The Upside Of Workaholism


A smartphone in one hand, and a tablet in the other, completing a presentation, booking a flight to Mumbai, while trying to wrap a couple of Christmas presents, and despairing while a couple of kids trash something in the corner. There are probably plenty of people who felt they have been trying to juggle too much over the Christmas period – and would have been grateful if the office had just shut down completely until the middle of February.

If you are French, that might just happen next Christmas. From 1 January, French workers will have a legal right to ignore emails from their boss. Once they leave the office, after toiling for a whole 35 hours, they can just let the messages stack up until they next find themselves behind a desk.

France has gone further than any other European country in clamping down on the creeping workaholism of modern office life. And that may sound great. But hold on. The 24/7 culture does a lot more for us than we generally realise. There are advantages to working round-the-clock that are easy to ignore. Here are three to be thinking about.

First, it is great for parents, and for women in particular. Would that law firm really be happy to employ a woman with two or three children if they didn’t know that she could deal with one or two emails while watching the school play? Parents can juggle two jobs between them if they are connected to the office even while they are doing school run. Without that, it would be virtually impossible.

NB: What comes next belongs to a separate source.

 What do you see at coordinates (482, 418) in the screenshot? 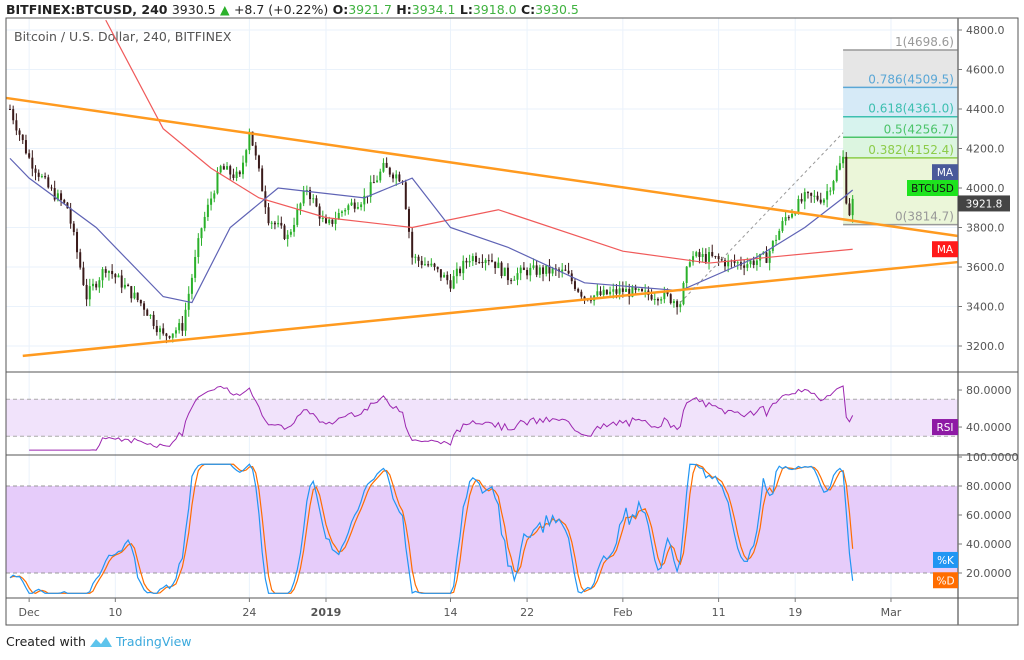
I see `rsi-band` at bounding box center [482, 418]. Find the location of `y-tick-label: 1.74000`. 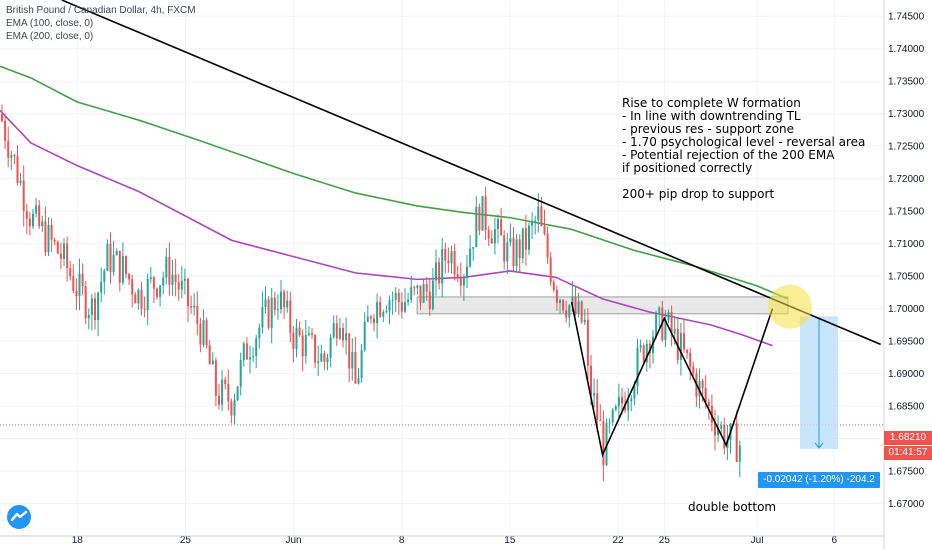

y-tick-label: 1.74000 is located at coordinates (906, 50).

No one would formally have a policy of not promoting mothers – but they would find themselves passed over for the next promotion. And yet the more people we have in the workforce, the more prosperous we will be. The economy would be a lot worse off if there were a lot more stay-at-home parents.

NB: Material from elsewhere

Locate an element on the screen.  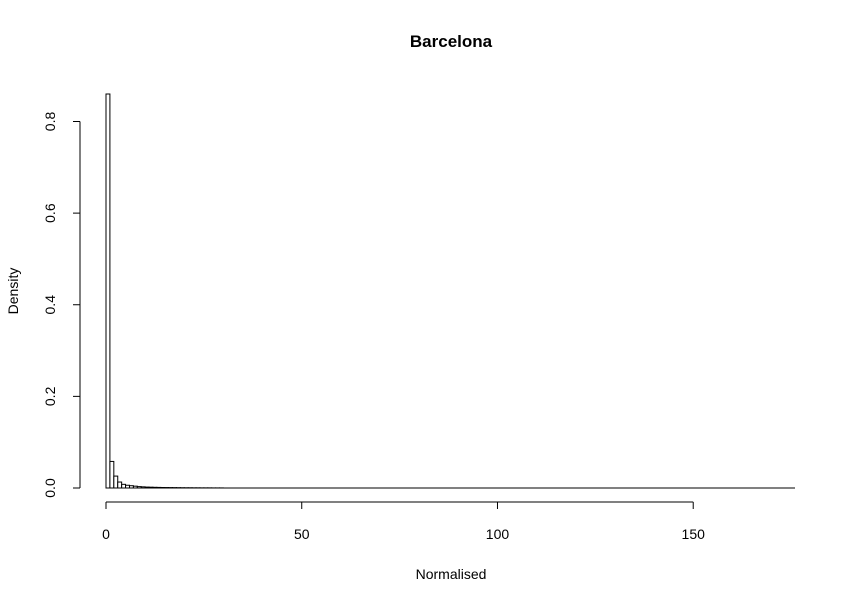
x-axis: 0 50 100 150 is located at coordinates (404, 522).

Second, stretching out working hours into the evenings and weekends has allowed a well-paid army of freelancers to emerge. Self-employment is the fastest growing sector of the British economy, and increasingly the most productive as well. At close on five million people, there will soon be more people working for themselves than there are for the state. Sure, some of them are low-paid, zero-hours workers.

But the fact that self-employment is growing strongly at a time when there are plenty of jobs and the economy is doing well suggests it is increasingly a positive choice as well. As anyone who has tried it will know, if you aren’t willing to answer emails late on a Sunday night, the work quickly dries up.

Finally, it allows companies to grow rapidly. Steve Jobs was famous for a torrent of petulant emails sent out in the middle of the night. No doubt he was often very annoying for his staff. But he also turned Apple into the biggest company in the world. In fact, many entrepreneurs are workaholics, who expect the same kind of manic commitment from their employees. As companies expand, they often won’t have enough people to do all the work – and if they don’t stretch their staff to the limit they won’t survive. It might be exhausting – but it is also exhilarating, and usually very lucrative as well.

Sure, you can have a nine-to-five economy, made up of traditional companies, selling well-established products into mature markets if you want to. They will be staffed mostly by men with stay-at-home wives, they won’t use many freelancers, and they won’t grow very fast. But it is not going be very dynamic, or very rewarding. The 24/7 culture might be exhausting. But it is also exciting. Keep that in mind as you answer an email late at night. If it was outlawed, you might miss it more than you realise.